**Set tasks**
1. In the review of The Commuter, reproduce the passage word for word, starting at "If you can abide" and ending at "if you prefer.".
2. Summarize the review of The Commuter in two sentences.

═════ Document extract

If you can abide plot spoilers read on, but as this blog’s intended for those who’ve seen the film—or want to save some bucks—to help any of you who’d like to learn more details yet avoid important plot-reveals I’ll identify such give-away sentences/sentence-clusters thusly: 
⇒The first and last words will be noted with arrows and red.⇐ OK, now continue on if you prefer.

 With no disrespect intended to Liam Neeson (a marvelous actor), honestly the main reason my marvelous wife, Nina, and I even saw The Commuter is we had plans to meets some friends for dinner on a Thursday night a month ago but going from our Bay Area (CA) suburb to their Bay Area suburb takes about an hour when traffic is light, not in the middle of (inappropriately-named) rush hour, so we headed from Hayward out to Pleasant Hill in the early afternoon to kill some time at a movie.  However, based on what was available, what we’d already seen, show times, etc., we ended up half-heartedly choosing Neeson’s latest action-adventure-flick (3 Takens [about foiling kidnappers] since the first one in 2008 [Pierre Morel]—plus sequels by Olivier Megaton [2012, 2014] along with Non-Stop [Collet-Serra, 2014], which takes place in a most-confining-environment, a jet airliner in flight, where there’s little consideration of jumping off the moving vehicle to escape, as in The Commuter).  Critical response was weak (RT 58%, MC 56%), although the previous opening-weekend-domestic (U.S.-Canada)-income was impressive at $15.8 million (although still limp compared to Jumanji: Welcome to the Jungle [Jake Kasdan, 2017] at $35.2 million that week after having already been out for a month [its worldwide total’s now at about $883.4 million, The Commuter’s now at $92.6 million globally]), so had the schedules been different we might have been rockin’ with The Rock, but for us it was time to board The Commuter train.  The trip, overall, was effectively tension-filled and entertaining, with constant complications that keep piling up the same way the train does at the end, but you also know throughout that no matter how desperate the situation seems to be our hero is destined to triumph because—after all—if he doesn’t, then why would anyone want to depart from a thrill ride like this one in a bummed-out state of mind?*

*If you’d rather just add this summary video (5:25) to my written wrap-up rather than see Liam's movie for yourself, please note it also contains plenty of plot spoilers (and some inaccuracies—the video analyst refers to Farmiga‘s character as “Lorraine” rather than “Joanna“; Mike doesn’t forget his phone, it’s stolen from him as he rushes for his train; the person he’s looking for on the train is named “Prynne,” not “Prinn,” based on Hester Prynne in Nathanial Hawthorne’s novel, The Scarlet Letter (1850), which Sofia is reading when Mike finally figures out she’s the one he’s been looking for⇐—but otherwise it’s a useful take on The Commuter, noting notable plot problems).

══════════
═════ Dataset extract

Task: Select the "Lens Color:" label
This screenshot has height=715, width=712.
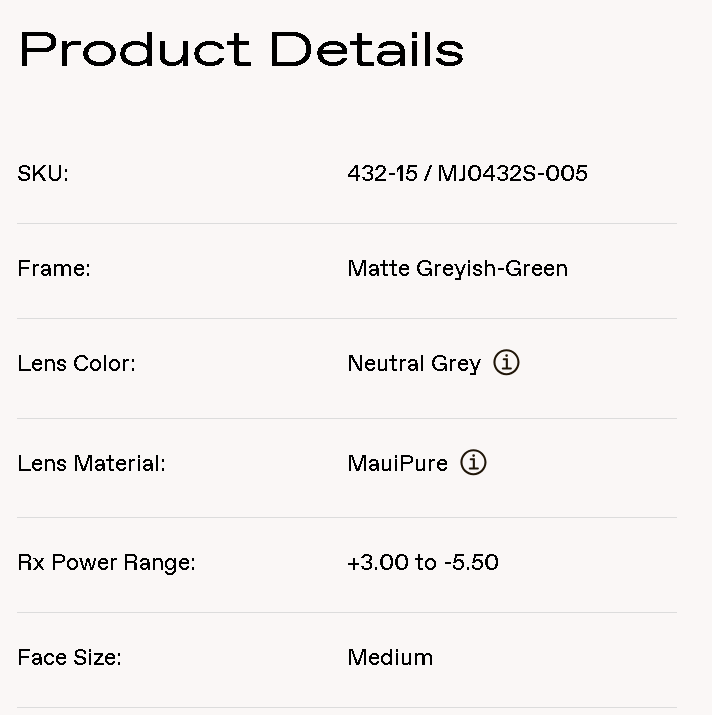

══════════

**Answers to the tasks**
1.
If you can abide plot spoilers read on, but as this blog’s intended for those who’ve seen the film—or want to save some bucks—to help any of you who’d like to learn more details yet avoid important plot-reveals I’ll identify such give-away sentences/sentence-clusters thusly: 
⇒The first and last words will be noted with arrows and red.⇐ OK, now continue on if you prefer.

2. The writer and the writer's wife, Nina, saw The Commuter mostly to kill time before a dinner with friends in Pleasant Hill, half-heartedly choosing Liam Neeson's latest action film based on what was available and what they had already seen. Although critical response was weak, the film proved tension-filled and entertaining, even though the hero is clearly destined to triumph.